Copy exactly and only the lines running from the one that contains "Switch to the Variables tab" to the final line of the data below, without the pictures.

[Collected data]
####################
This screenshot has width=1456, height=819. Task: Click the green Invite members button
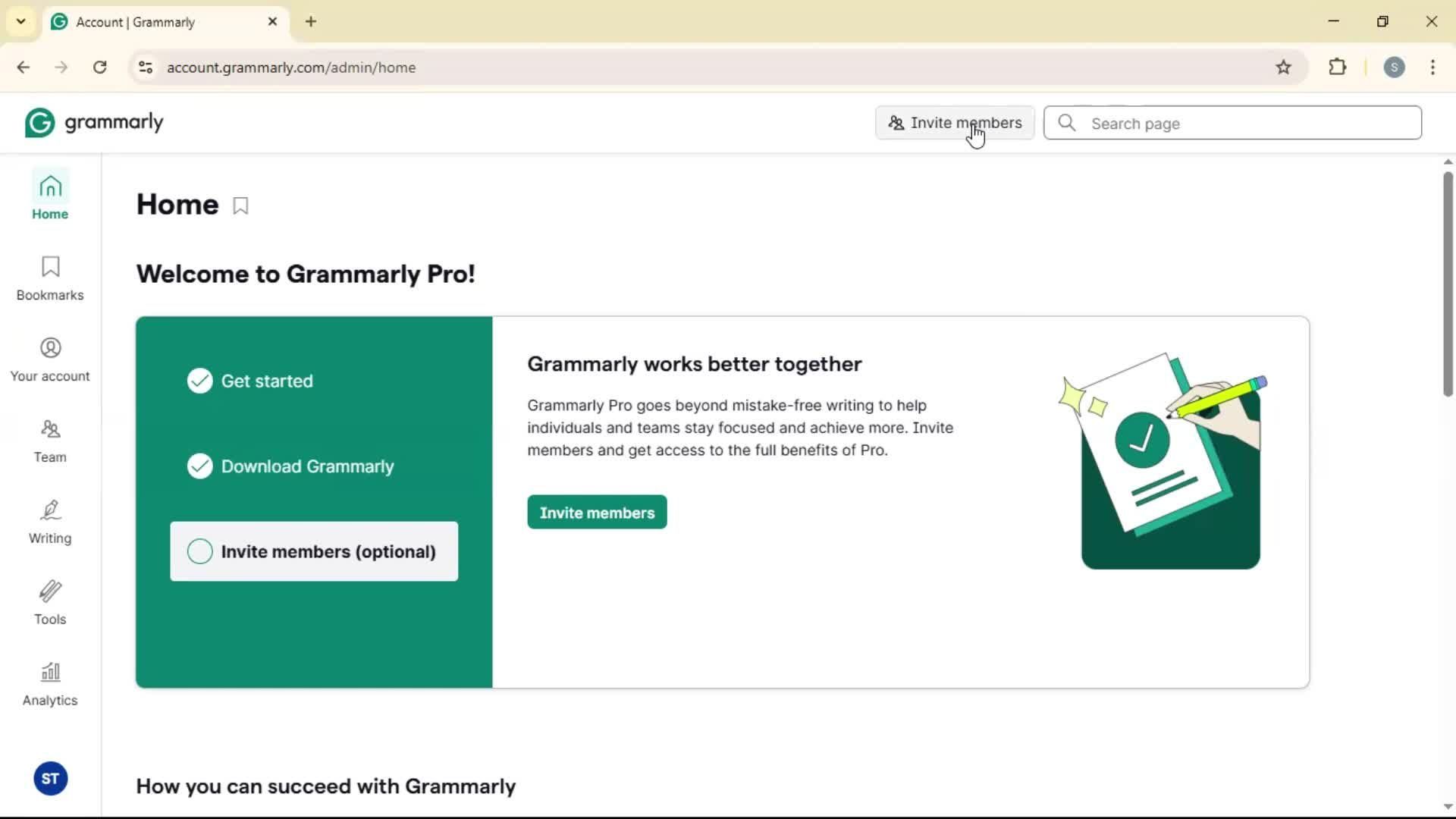click(597, 513)
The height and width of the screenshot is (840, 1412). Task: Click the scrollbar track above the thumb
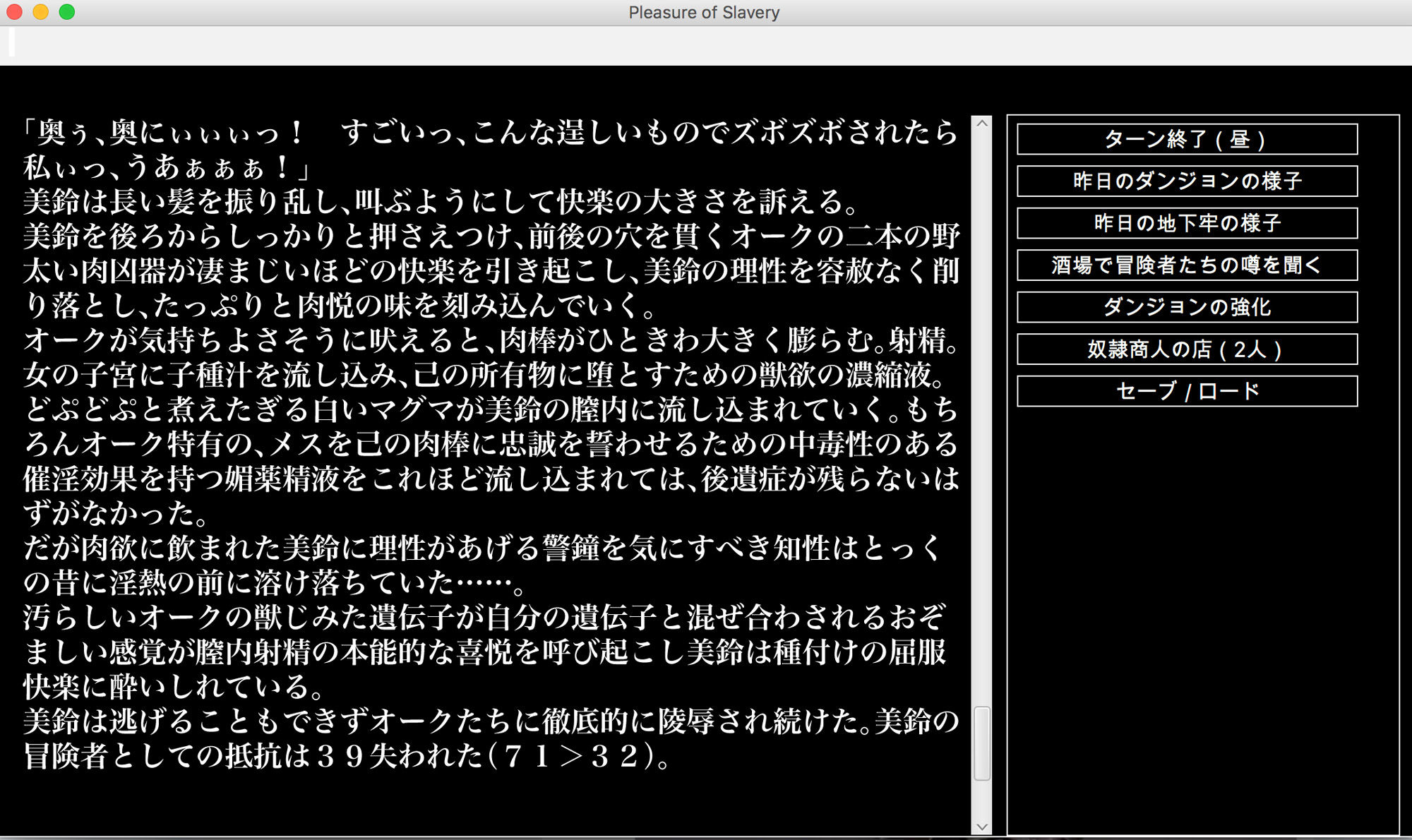click(981, 424)
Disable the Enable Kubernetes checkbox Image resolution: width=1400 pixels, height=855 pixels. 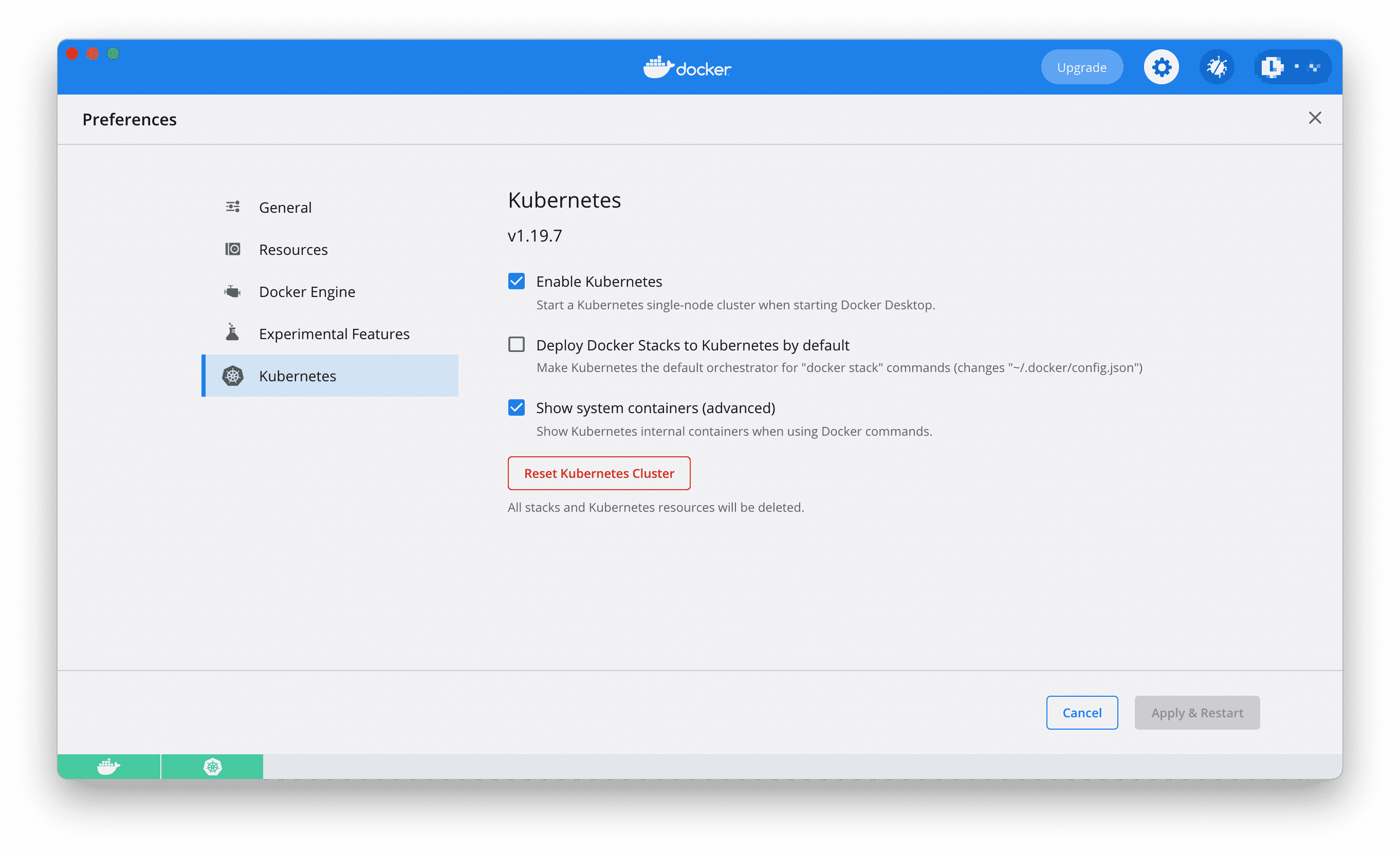[516, 281]
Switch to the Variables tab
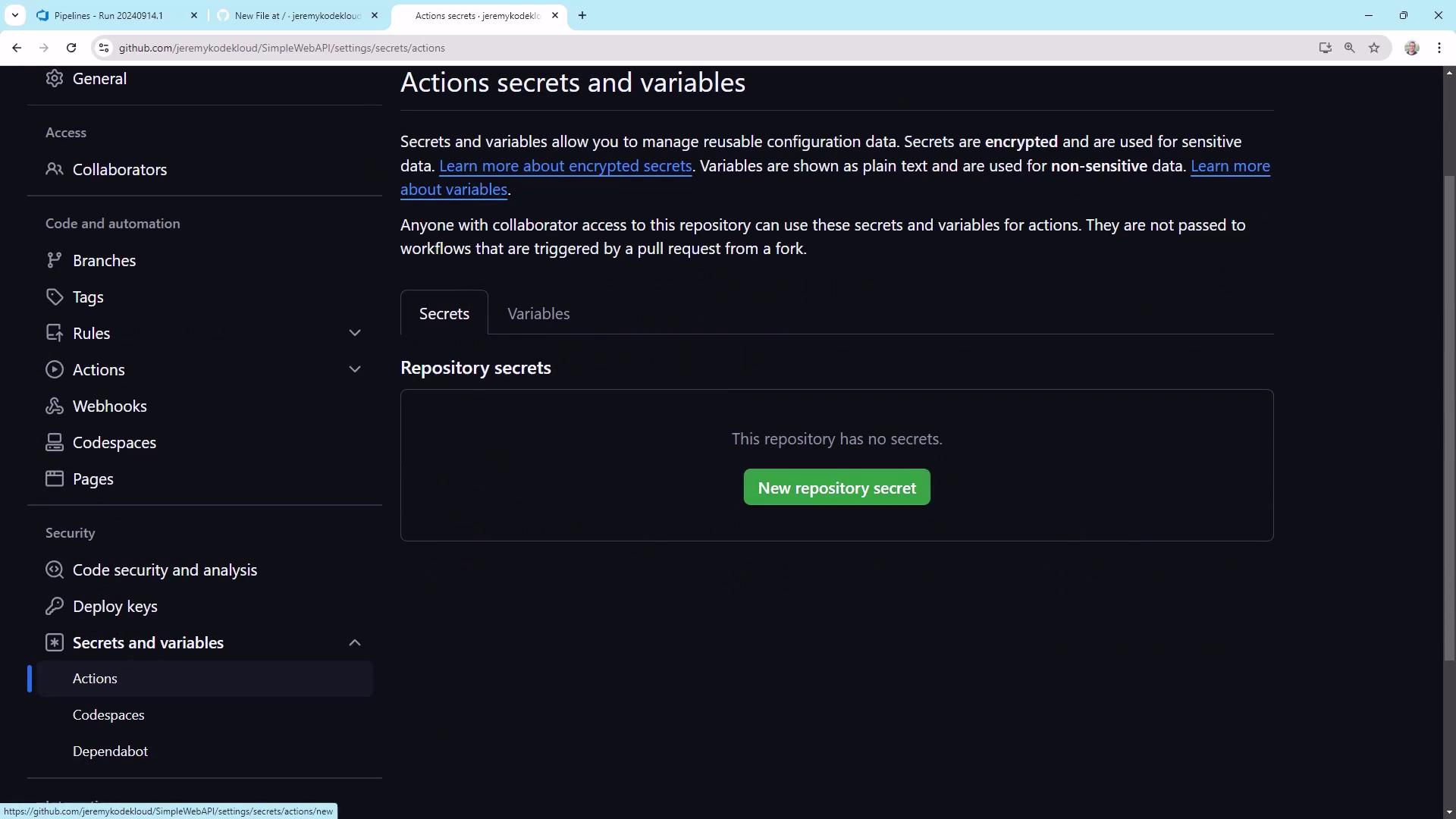 [538, 313]
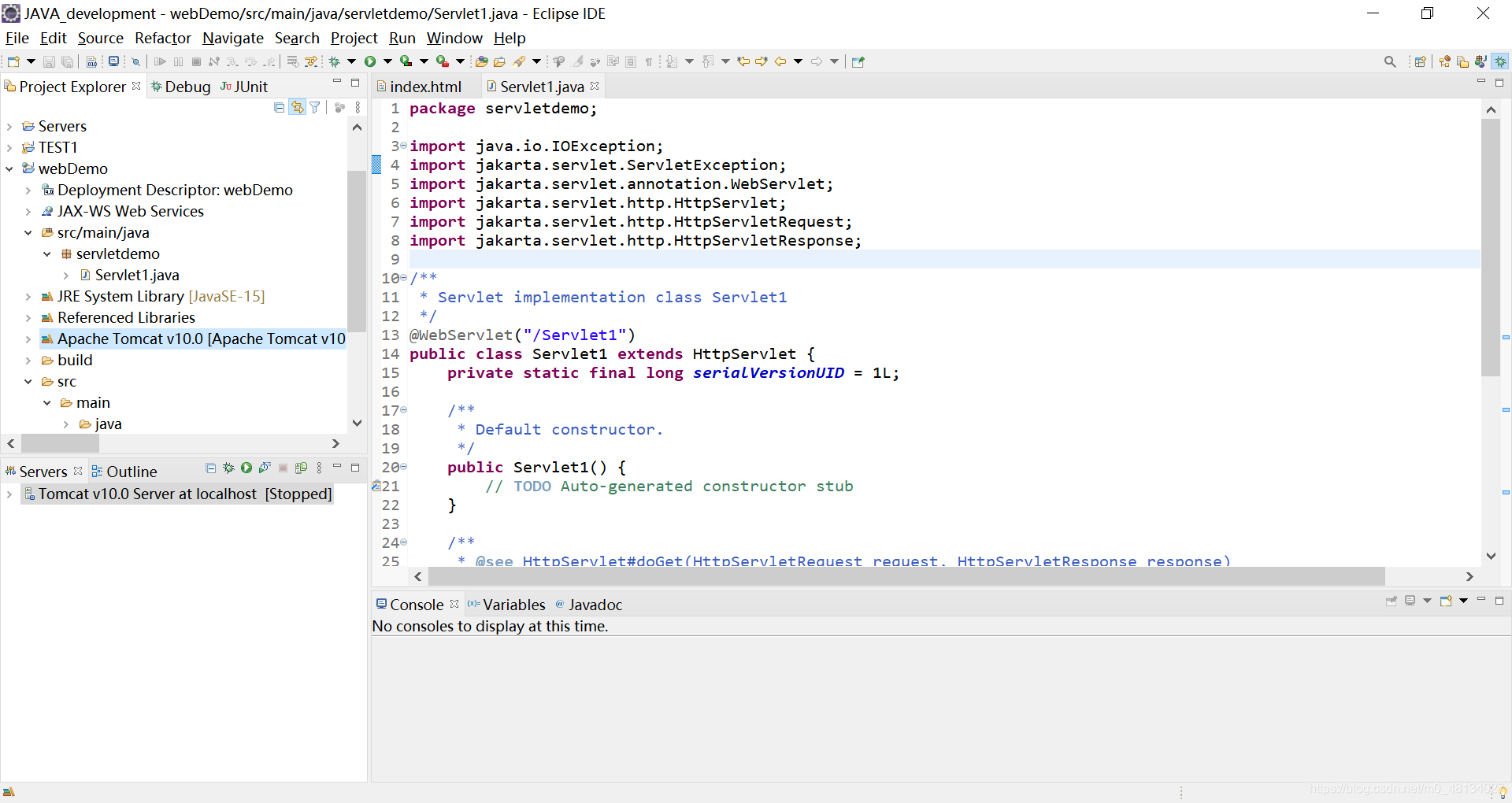The image size is (1512, 803).
Task: Select the Variables view tab
Action: click(513, 605)
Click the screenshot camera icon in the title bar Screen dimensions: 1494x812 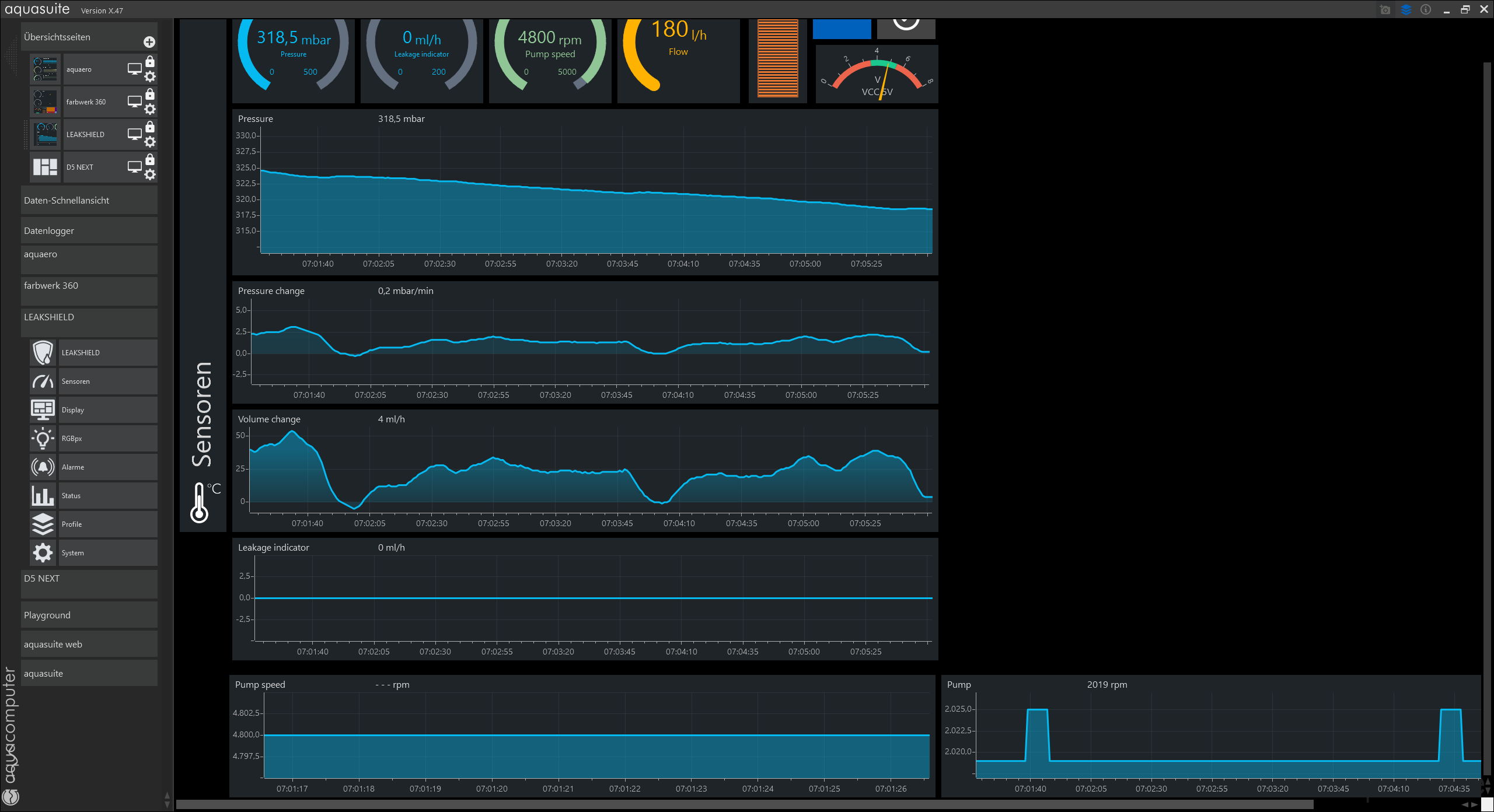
####################
=== TASK SOLUTION ===
Switch to the Variables tab
 [538, 313]
The image size is (1512, 803).
Task: Select the Variables view tab
Action: click(513, 605)
Click the screenshot camera icon in the title bar Screen dimensions: 1494x812 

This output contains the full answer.